Last week, the Illinois House of Representatives approved a bill to strengthen protections for pregnant employees in the workplace. HB 8, introduced by Rep. Mary Flowers (D-Chicago) and supported by Governor Pat Quinn, would amend the Illinois Human Rights Act to require employers to provide reasonable accommodations to employees for conditions related to pregnancy and childbirth. The bill would cover all working women, including full-time, part-time, and probationary employees.

Should the bill become law, examples of the types of reasonable accommodations employers may be required to provide include allowing more frequent bathroom breaks or water breaks, providing seating or assistance with manual labor, or modifying an employee’s job duties or work schedules. As under the Americans with Disabilities Act, however, employers would not be required to provide accommodations to pregnant employees that would impose an undue hardship on the business.

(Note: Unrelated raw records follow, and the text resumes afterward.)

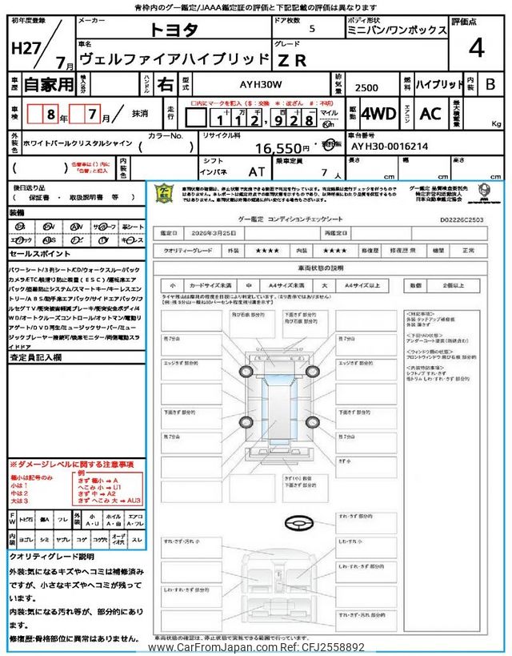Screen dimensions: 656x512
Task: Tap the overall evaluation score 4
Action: click(476, 48)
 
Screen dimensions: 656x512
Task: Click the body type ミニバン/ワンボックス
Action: click(397, 30)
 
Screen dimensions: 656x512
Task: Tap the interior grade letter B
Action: click(490, 83)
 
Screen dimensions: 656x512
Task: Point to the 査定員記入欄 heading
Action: click(35, 357)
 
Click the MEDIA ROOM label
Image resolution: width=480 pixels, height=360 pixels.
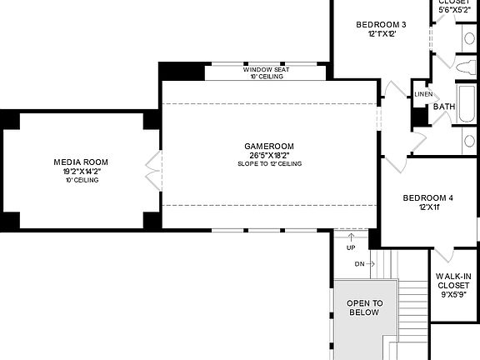pos(81,162)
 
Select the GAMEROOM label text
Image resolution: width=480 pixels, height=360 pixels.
pos(269,146)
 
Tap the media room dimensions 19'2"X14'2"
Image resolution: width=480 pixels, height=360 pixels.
pos(81,171)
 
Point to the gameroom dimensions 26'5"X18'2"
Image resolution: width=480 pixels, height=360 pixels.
pos(269,155)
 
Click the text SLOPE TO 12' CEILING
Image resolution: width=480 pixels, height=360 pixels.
pos(269,163)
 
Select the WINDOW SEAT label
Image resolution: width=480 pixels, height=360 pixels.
pos(266,69)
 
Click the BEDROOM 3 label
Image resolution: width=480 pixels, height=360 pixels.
pos(381,25)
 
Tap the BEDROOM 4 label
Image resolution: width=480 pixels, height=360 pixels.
pos(428,198)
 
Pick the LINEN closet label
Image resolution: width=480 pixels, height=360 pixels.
pos(423,94)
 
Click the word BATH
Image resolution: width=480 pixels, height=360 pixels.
pos(444,107)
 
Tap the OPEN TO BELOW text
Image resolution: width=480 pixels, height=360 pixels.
pos(364,308)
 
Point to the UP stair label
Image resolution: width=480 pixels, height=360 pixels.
pos(351,248)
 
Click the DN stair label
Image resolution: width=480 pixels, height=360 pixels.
pos(359,264)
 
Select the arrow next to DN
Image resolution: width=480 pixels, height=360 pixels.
pos(371,264)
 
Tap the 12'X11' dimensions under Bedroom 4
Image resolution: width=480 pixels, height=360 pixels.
pos(428,208)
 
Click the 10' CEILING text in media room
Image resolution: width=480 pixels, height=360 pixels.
pos(81,180)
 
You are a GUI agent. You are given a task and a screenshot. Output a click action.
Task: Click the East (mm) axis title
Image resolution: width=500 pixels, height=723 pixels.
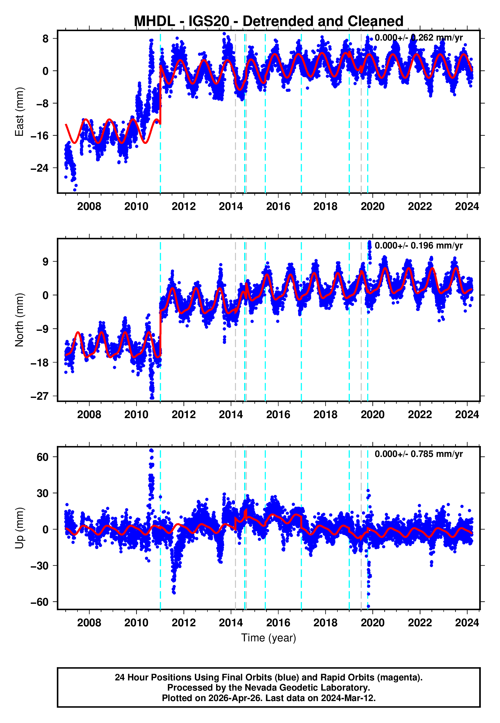tap(19, 112)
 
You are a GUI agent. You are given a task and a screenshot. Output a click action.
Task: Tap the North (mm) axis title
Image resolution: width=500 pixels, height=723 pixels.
tap(19, 320)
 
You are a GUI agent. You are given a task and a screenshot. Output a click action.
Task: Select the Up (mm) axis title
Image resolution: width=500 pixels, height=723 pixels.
tap(19, 528)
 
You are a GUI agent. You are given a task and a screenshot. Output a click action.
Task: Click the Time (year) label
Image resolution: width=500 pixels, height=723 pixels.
tap(269, 638)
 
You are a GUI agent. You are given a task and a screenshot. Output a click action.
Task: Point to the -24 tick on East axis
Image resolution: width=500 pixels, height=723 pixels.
tap(40, 168)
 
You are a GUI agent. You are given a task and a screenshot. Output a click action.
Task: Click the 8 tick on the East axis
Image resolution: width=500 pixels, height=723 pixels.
tap(46, 39)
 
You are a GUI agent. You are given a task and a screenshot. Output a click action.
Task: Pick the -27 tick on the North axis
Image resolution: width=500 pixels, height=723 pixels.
tap(40, 396)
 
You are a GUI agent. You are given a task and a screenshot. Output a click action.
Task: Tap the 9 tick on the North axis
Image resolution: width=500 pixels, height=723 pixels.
tap(46, 261)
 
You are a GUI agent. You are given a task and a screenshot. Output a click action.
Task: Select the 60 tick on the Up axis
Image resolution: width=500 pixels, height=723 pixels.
tap(43, 457)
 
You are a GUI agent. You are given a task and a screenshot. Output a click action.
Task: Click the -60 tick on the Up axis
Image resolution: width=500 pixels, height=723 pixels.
tap(40, 602)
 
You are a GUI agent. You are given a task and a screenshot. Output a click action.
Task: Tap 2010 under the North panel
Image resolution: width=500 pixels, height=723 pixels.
tap(136, 415)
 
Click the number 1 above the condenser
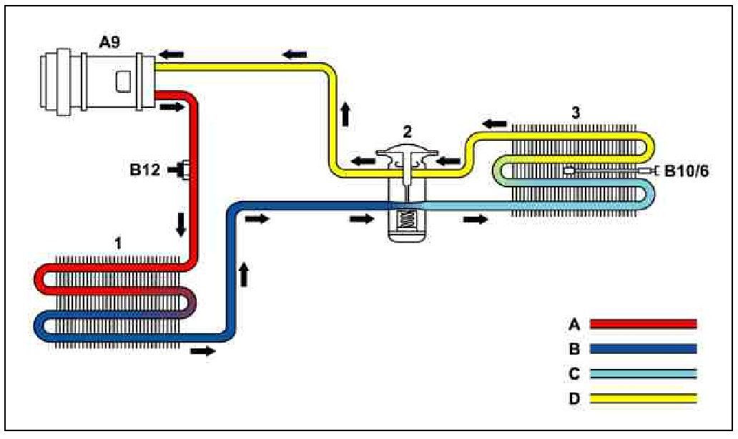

The Illinois bill comes on the heels of similar legislation passed in Maryland, California and New York, and represents yet another sign, as we have recently observed, that discrimination claims by pregnant employees may be on the rise. In light of this trend, employers are advised to evaluate their policies regarding accommodating pregnant employees so as to reduce the risk of facing a challenge to such policies under either federal law (i.e., the Pregnancy Discrimination Act) or state law, should the Senate approve HB 8.